* [WHAT YOU ARE ASKED TO DO] Every entry is to be returned exactly as it stands; the pictures are to be dropped.

* [GIVEN DATA]
--------------------------------

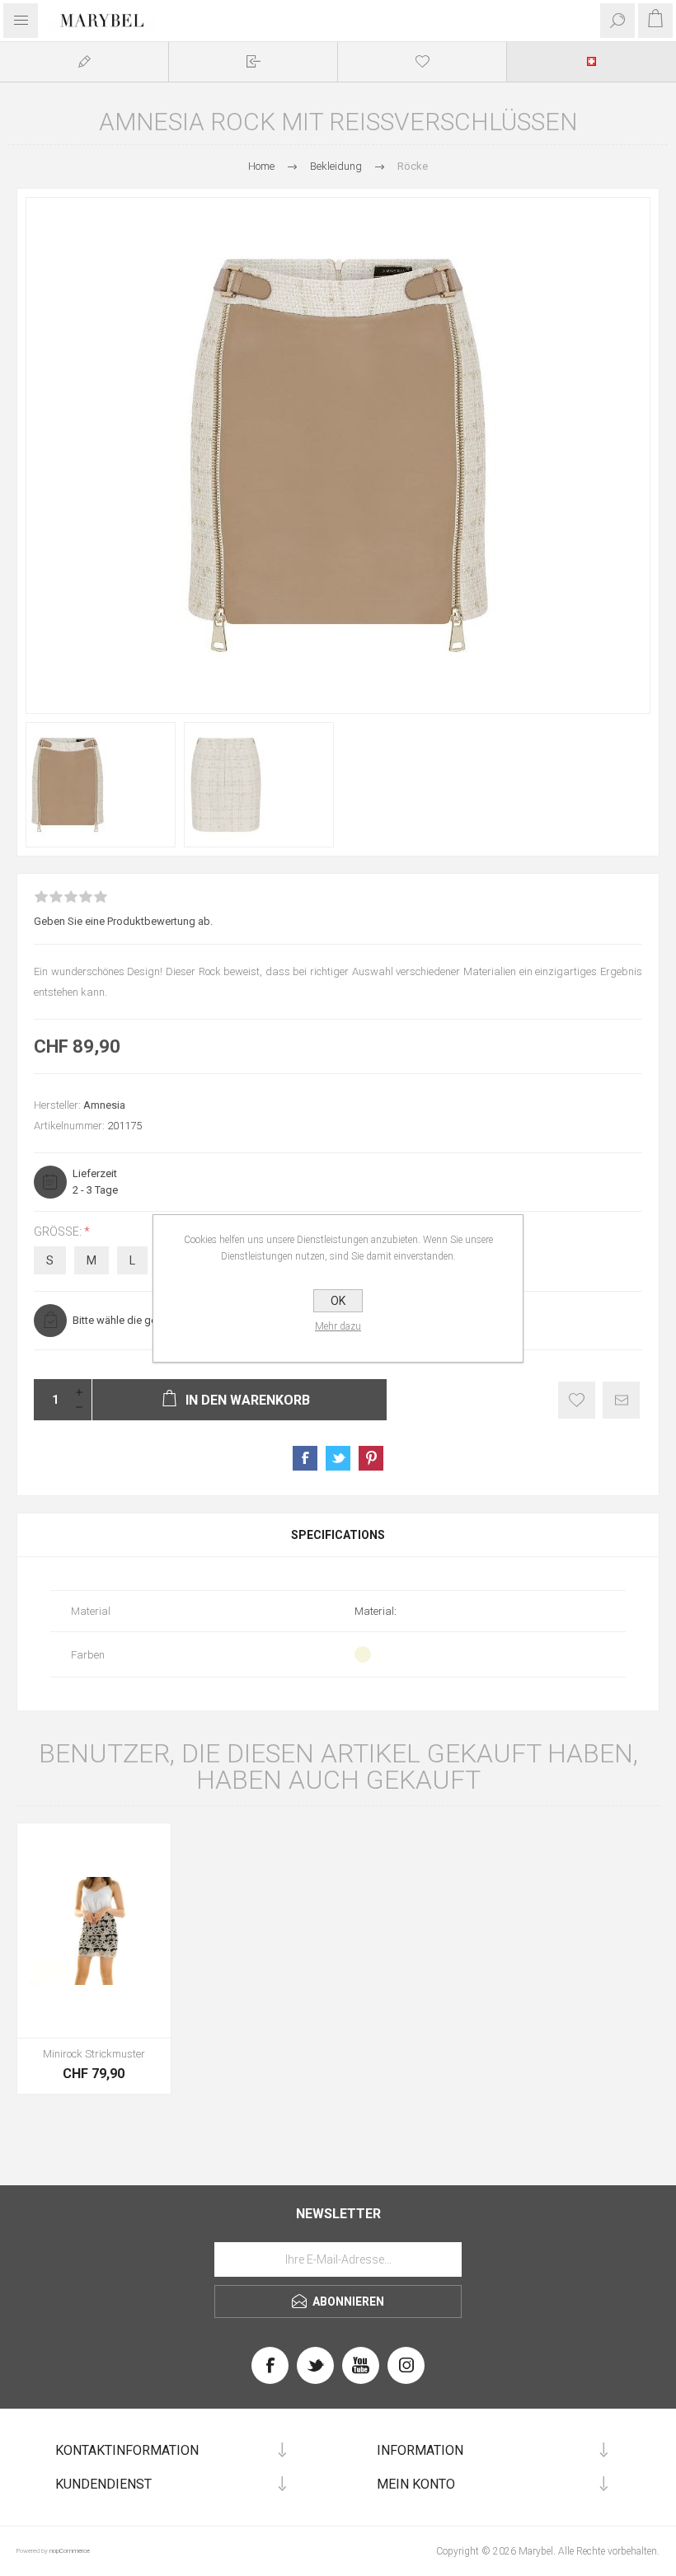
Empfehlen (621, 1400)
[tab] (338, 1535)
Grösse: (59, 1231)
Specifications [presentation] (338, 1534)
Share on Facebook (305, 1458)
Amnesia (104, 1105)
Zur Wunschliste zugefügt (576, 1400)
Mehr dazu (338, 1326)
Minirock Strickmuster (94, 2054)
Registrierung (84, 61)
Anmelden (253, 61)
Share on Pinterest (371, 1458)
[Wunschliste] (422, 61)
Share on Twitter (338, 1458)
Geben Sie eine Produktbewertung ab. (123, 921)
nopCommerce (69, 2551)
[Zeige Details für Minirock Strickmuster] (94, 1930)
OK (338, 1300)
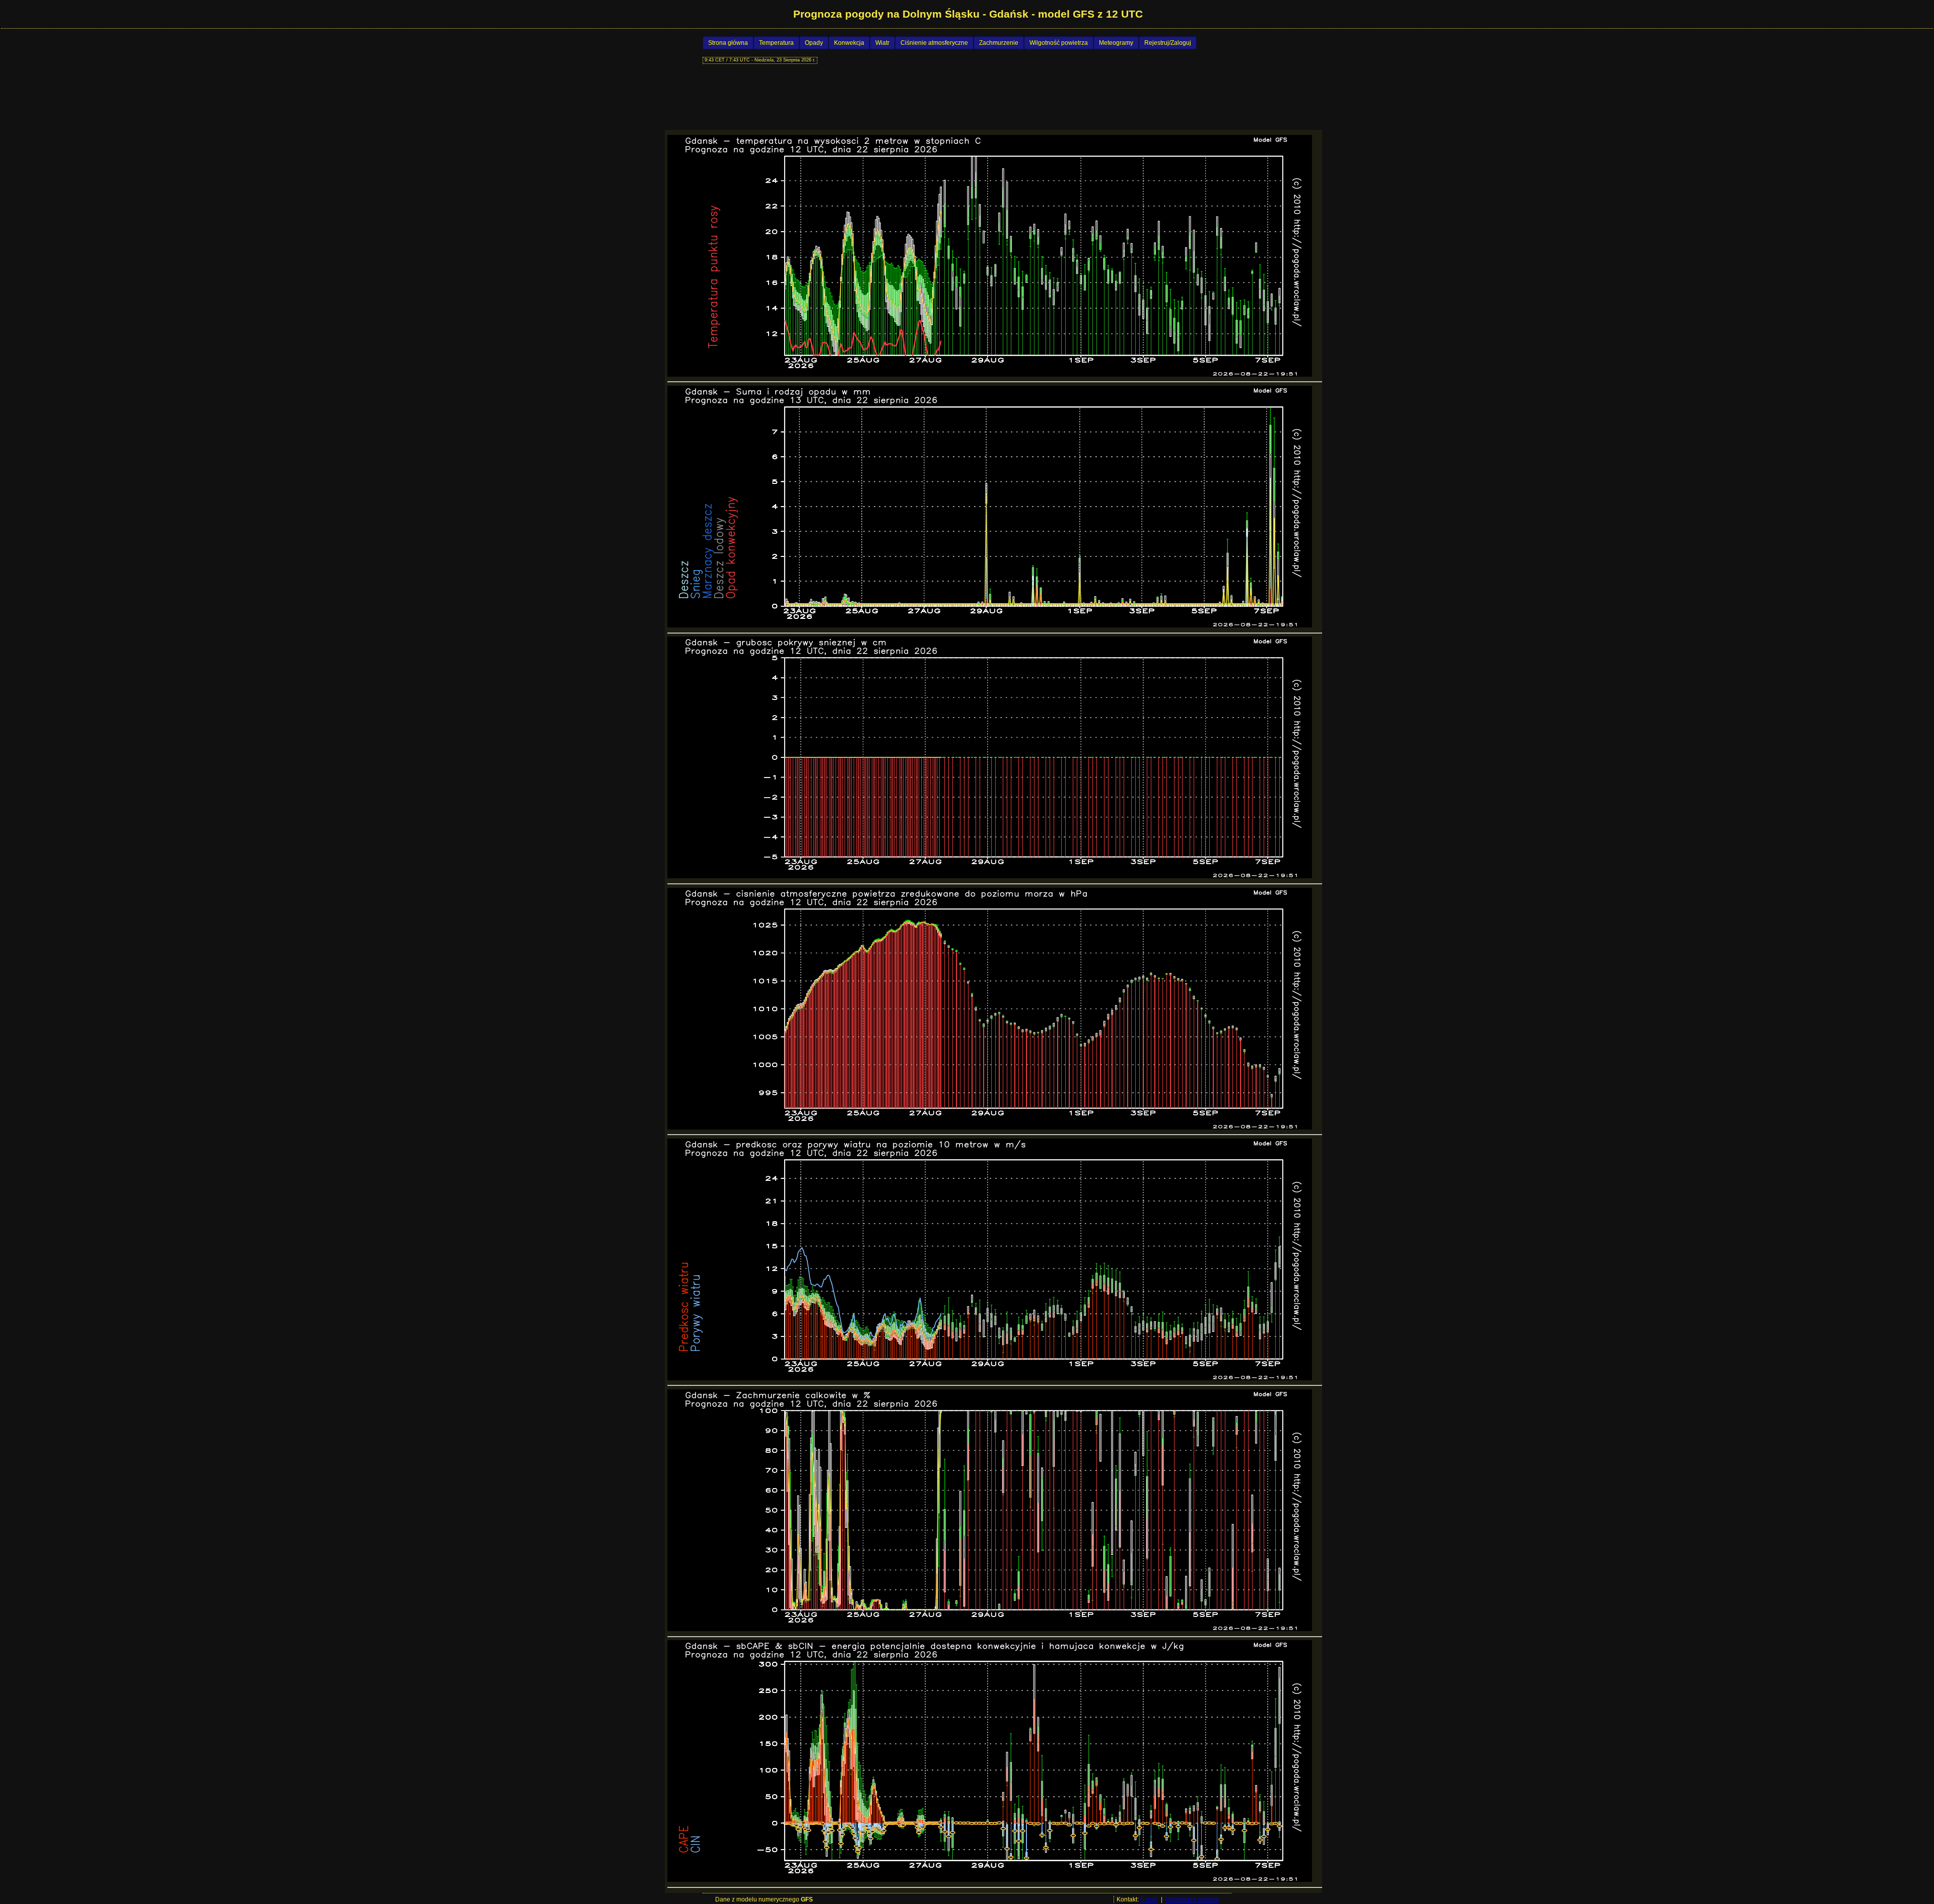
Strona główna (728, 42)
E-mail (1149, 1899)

--------------------------------

* [SOLUTION TO THIS TASK]
Empfehlen (621, 1400)
[tab] (338, 1535)
Grösse: (59, 1231)
Specifications [presentation] (338, 1534)
Share on Facebook (305, 1458)
Amnesia (104, 1105)
Zur Wunschliste zugefügt (576, 1400)
Mehr dazu (338, 1326)
Minirock Strickmuster (94, 2054)
Registrierung (84, 61)
Anmelden (253, 61)
Share on Pinterest (371, 1458)
[Wunschliste] (422, 61)
Share on Twitter (338, 1458)
Geben Sie eine Produktbewertung ab. (123, 921)
nopCommerce (69, 2551)
[Zeige Details für Minirock Strickmuster] (94, 1930)
OK (338, 1300)
Strona główna (728, 42)
E-mail (1149, 1899)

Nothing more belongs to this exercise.